### Short problem
Return each line of the data below that contains the word "icon".

##############################

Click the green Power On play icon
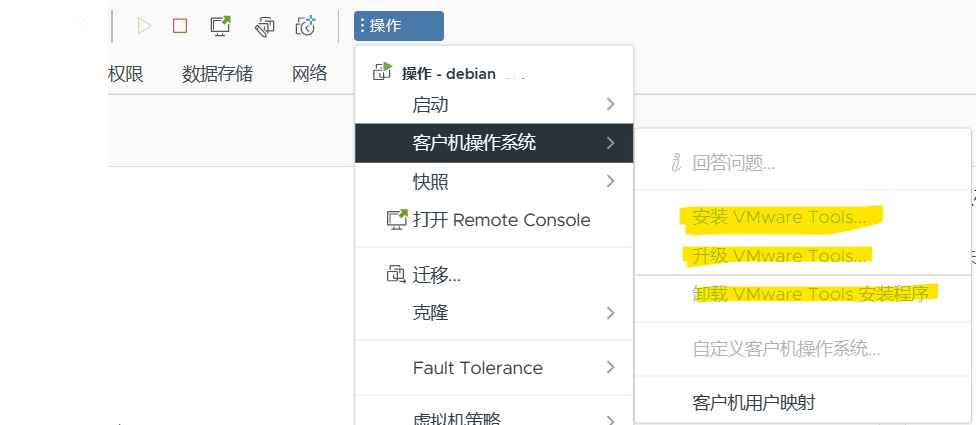 (x=144, y=26)
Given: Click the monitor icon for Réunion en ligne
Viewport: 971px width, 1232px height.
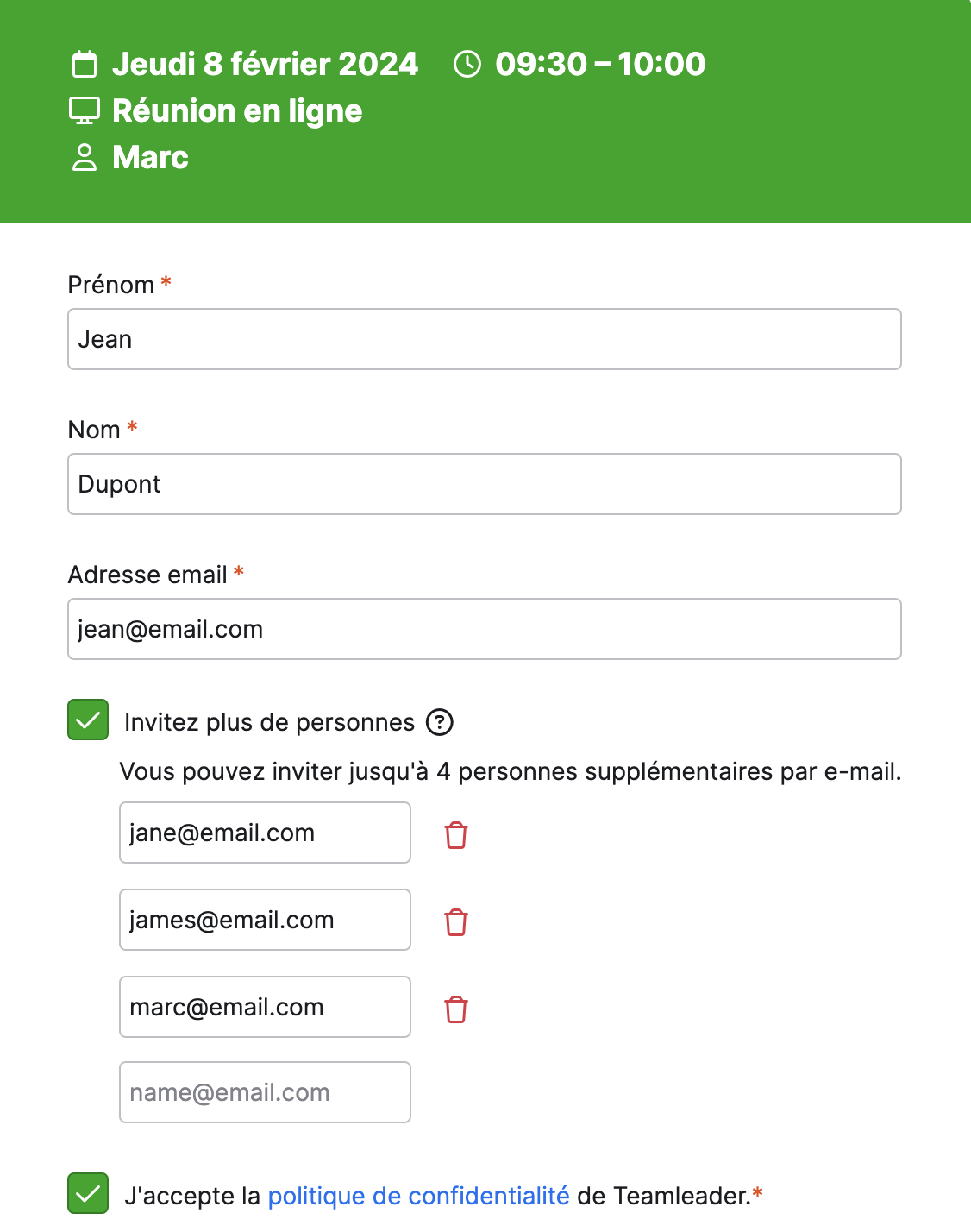Looking at the screenshot, I should click(x=85, y=110).
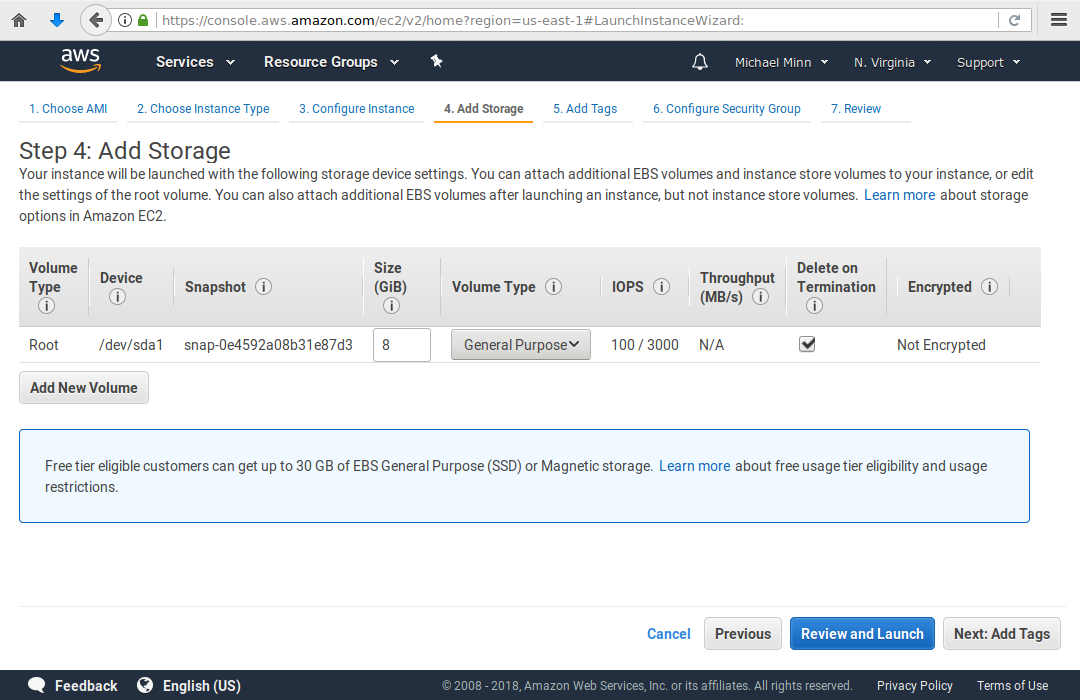
Task: Show info for Encrypted column
Action: click(989, 287)
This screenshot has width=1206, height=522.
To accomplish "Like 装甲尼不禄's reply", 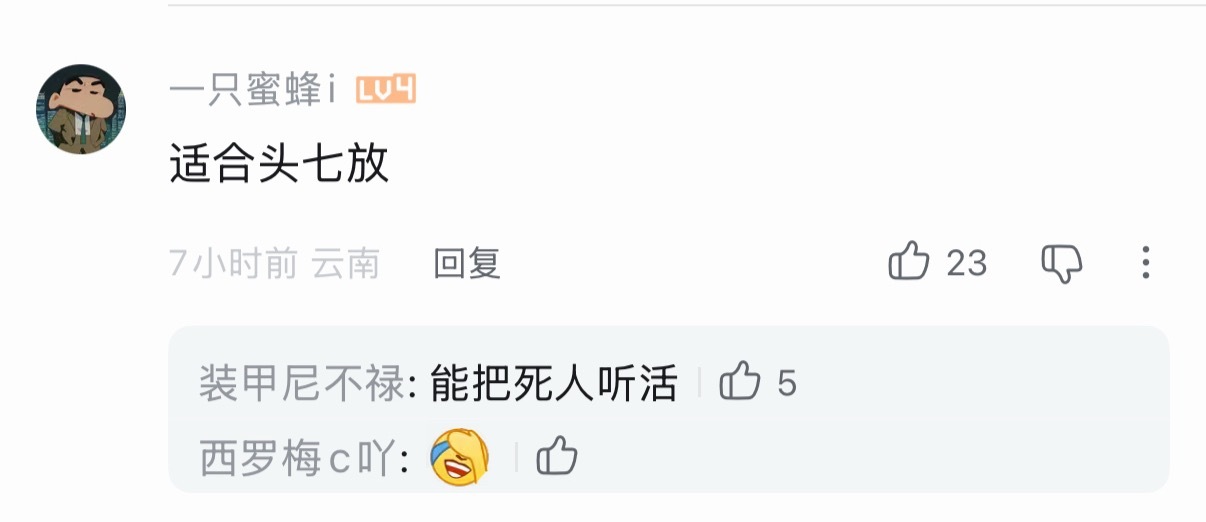I will [740, 382].
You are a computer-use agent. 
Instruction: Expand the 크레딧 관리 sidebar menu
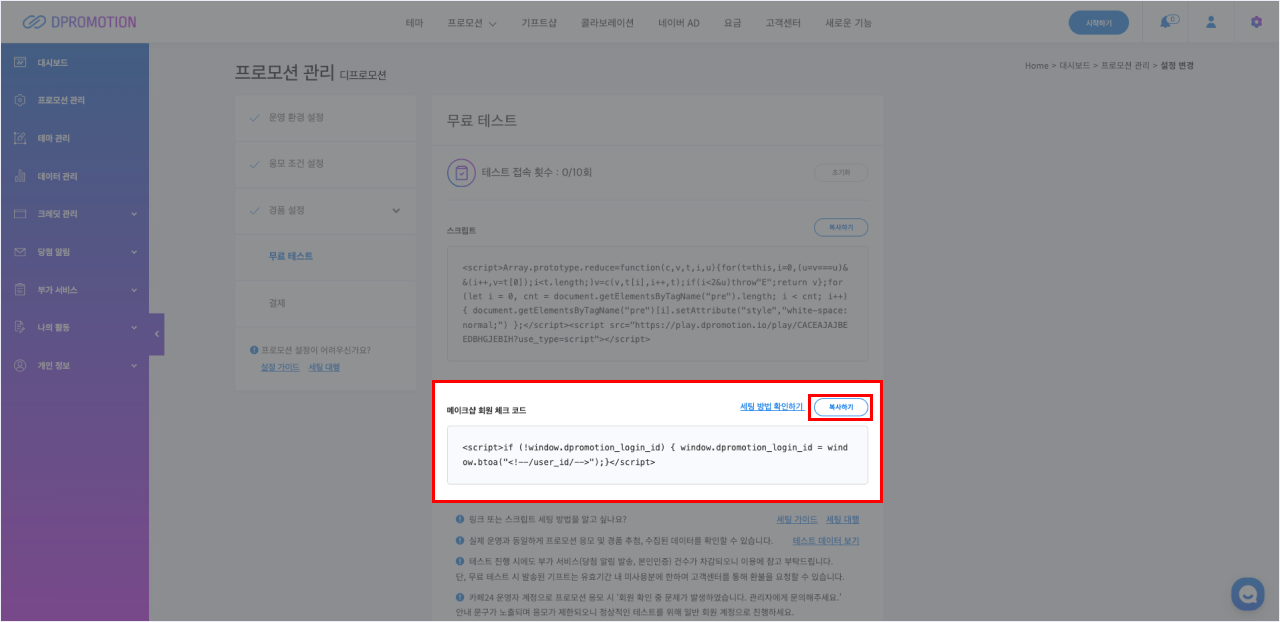click(134, 214)
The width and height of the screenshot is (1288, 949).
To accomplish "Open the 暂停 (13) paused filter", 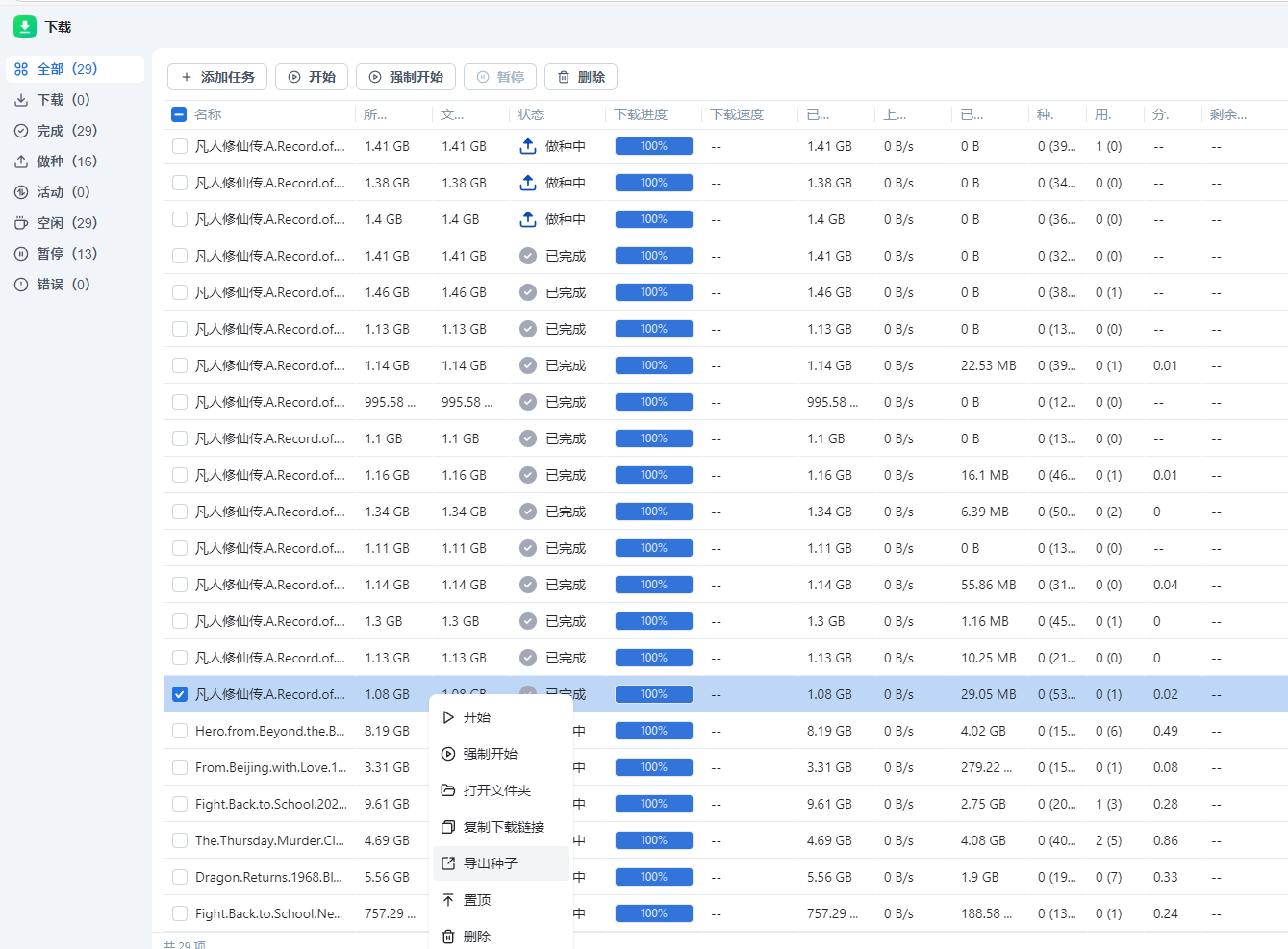I will pyautogui.click(x=66, y=254).
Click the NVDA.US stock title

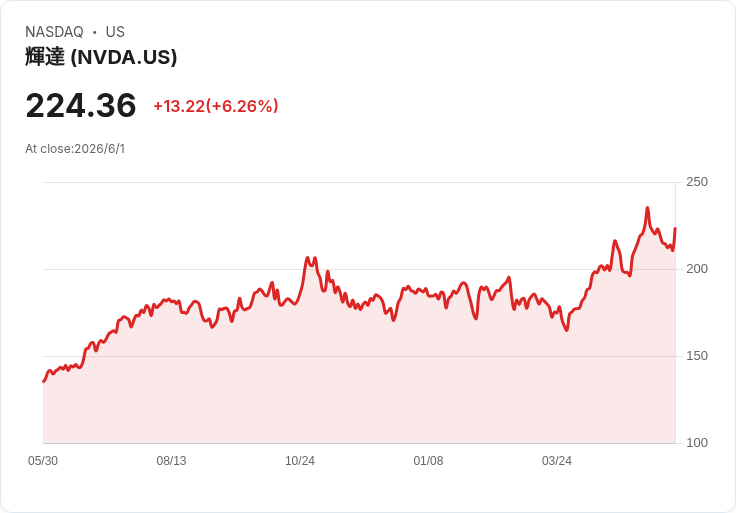click(x=101, y=57)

##############################

### Task output
Click the green Power On play icon
Given: Click the monitor icon for Réunion en ligne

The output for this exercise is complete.